No cae bien que siendo países cercanos al Perú, lleven a cabo este tipo de acciones; se confirma una vez más que los intereses de los países se terminan imponiendo a cualquier relación de amistad que pueda existir. Asimismo, cabe señalar que dichos gobiernos no siguieron el camino regular, pues según el Derecho Internacional debieron haber dirigido su comunicación al Ministerio de Relaciones Exteriores. Me imagino que, al haberse opuesto también el gobierno peruano a dicha ley, las cuatro embajadas decidieron dirigirse directamente al origen del problema. Saltarse las instancias correspondientes, no respeta las formas propias de la actividad diplomática, de ahí la segunda carta que las mismas embajadas enviaron unos días después a Cancillería disculpándose.

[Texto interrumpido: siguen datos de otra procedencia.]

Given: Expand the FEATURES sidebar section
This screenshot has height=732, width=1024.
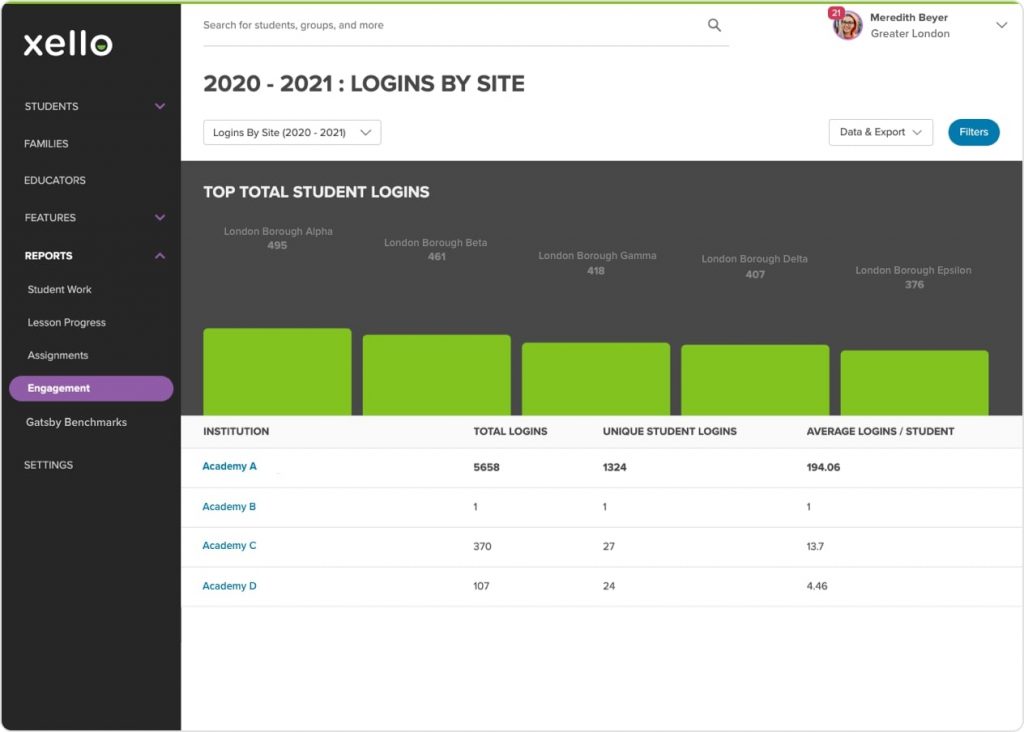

Lamentablemente, estas disculpas fueron principalmente por no haber utilizado los canales correspondientes, y no por el tema de fondo, la existencia de una amenaza que debe rechazarse enérgicamente. Señalar que buscaban compartir sus preocupaciones respecto al impacto de la iniciativa aprobada por el Congreso, no resulta creíble. Tampoco es cuestión de agravar el problema, en ese sentido Cancillería ha sido muy cauta, pero lo sucedido debería constituir una señal de alerta.
Para terminar, no deja de ser irónico que Colombia, uno de los cuatro países que firmó la tan discutida carta, autorizó por varias semanas la suspensión del pago de peajes para vehículos que garanticen el abastecimiento de alimentos. Parece que el gobierno colombiano, al igual que el Congreso peruano, entienden de manera similar el problema, pero en el Perú el mercado y la Constitución nos imponen reglas que debemos respetar, incluso en situaciones de extrema urgencia.